Opinión
Cabreados
El presidente de Brasil, el inefable Bolsonaro, el otro día, llevado por su entusiasmo entre una multitud que lo aplaudía, vitoreaba y estrujaba sin mascarilla mediante, cogió en brazos a quien él creía que era un tierno niñito, y al alzarlo sobre sus hombros se dio cuenta de que era un enano. Que nadie se ofenda: quiero decir que elevó sobre sus omóplatos a una persona pequeña, que tenía una estatura sensiblemente menor de lo normal, y que a la vista estaba que era mayor de edad. Incluso muy, mucho, mayor de edad. No pretendo agraviar a nadie con esa palabra, y pido disculpas por utilizarla una sola vez y en aras de la mayor comprensión de esta crónica.

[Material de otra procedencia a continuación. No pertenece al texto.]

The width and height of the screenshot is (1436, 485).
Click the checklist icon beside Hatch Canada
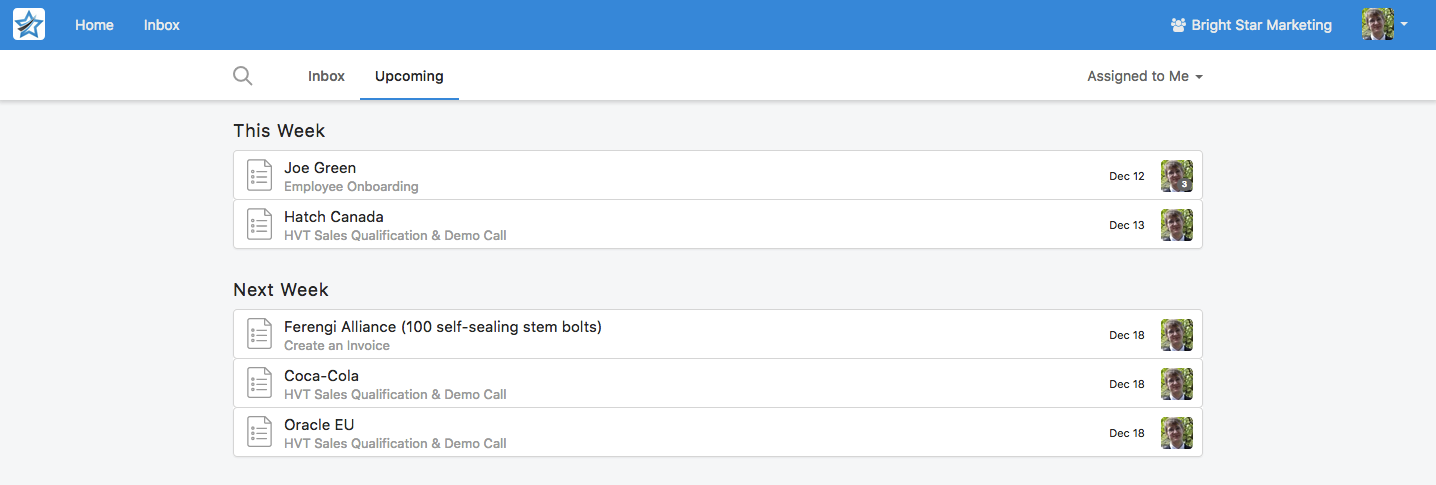click(259, 225)
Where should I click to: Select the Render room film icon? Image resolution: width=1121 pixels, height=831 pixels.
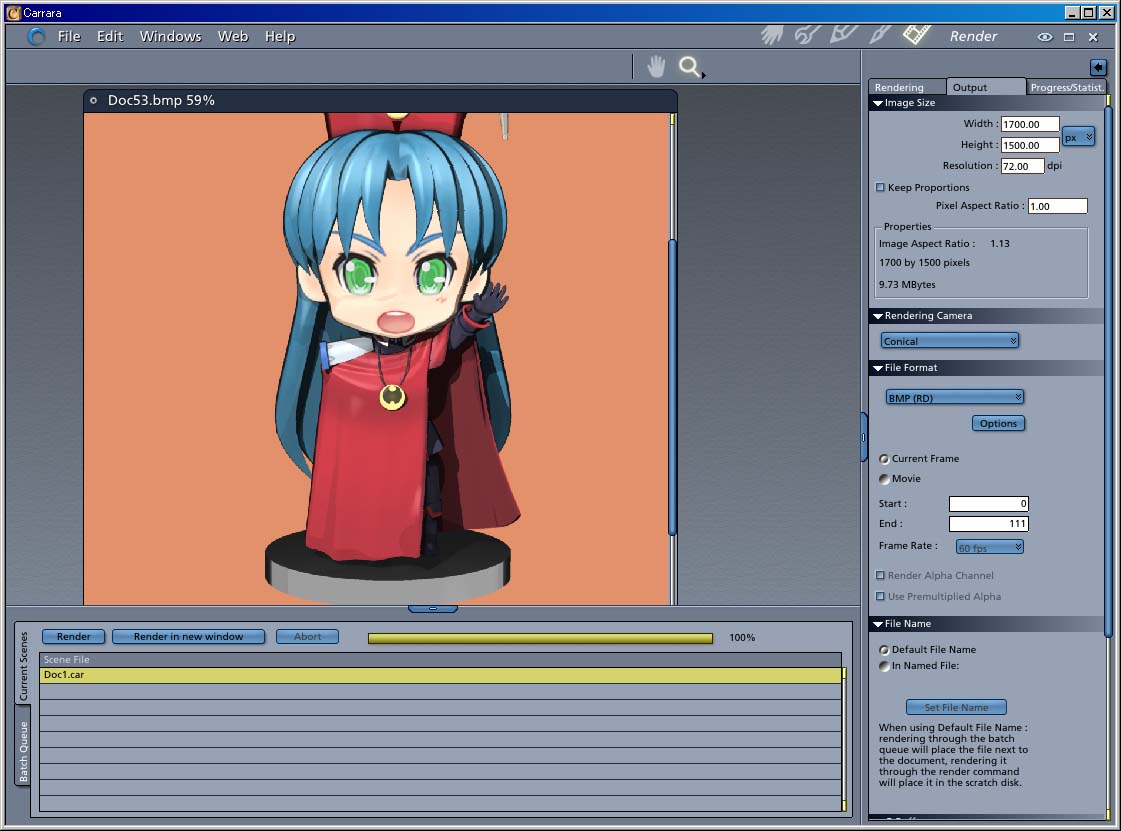coord(916,35)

Pero es que, desde luego, estaba clarinete que la persona elevada hacia las nubes con jovialidad dicharachera en brazos de Bolsonaro hacía décadas que había terminado la universidad, además de que seguramente suele llevar a sus nietos a pasear los domingos por la tarde. Pero quizás Bolsonaro, en su sudoroso frenesí, gozando su baño de multitudes, no distinguía a su alrededor más que bultos, votos, oportunidades de hacerse el simpático…, y le daba lo mismo Pepito que su primito. Se le podrán criticar muchas cosas a Bolsonaro, pero quien se atreva a decir de él que no es un tío campechano…, miente más que un tesorero imputado. El presidente de Brasil pertenece a esa categoría —hipócrita o no— de mandamases sencillos, espontáneos, francos (palabra que suena a exhumación y tal y tal, y por la que también pido indulgencias de antemano, por si agravio sin querer). Lo cual, que no abundan. Quiero decir: los poderosos afables y sociables. O sea. De esos que antaño eran recibidos por la población como Míster Marshall, entre aplausos, niños sonrientes y gente menuda provista de ramos de flores y sonrisas de recortable de chocolatina alta en gluten. Verbigracia, por estos lares ahora mismo tenemos la devoción por los políticos hecha un chalet okupado: plagadito de roñas, orines y vagancias. Tierra oscura, de nadie, habitada por gusarapos pendencieros. El «pueblo soberano» ha devenido en «público cabreado», soliviantado. El vulgo ha aprendido a tocar la cacerola durante el confinamiento, y está de un ánimo más dado al mamporro, físico o dialéctico, que al beso de rosca. (Temblores. Pavor).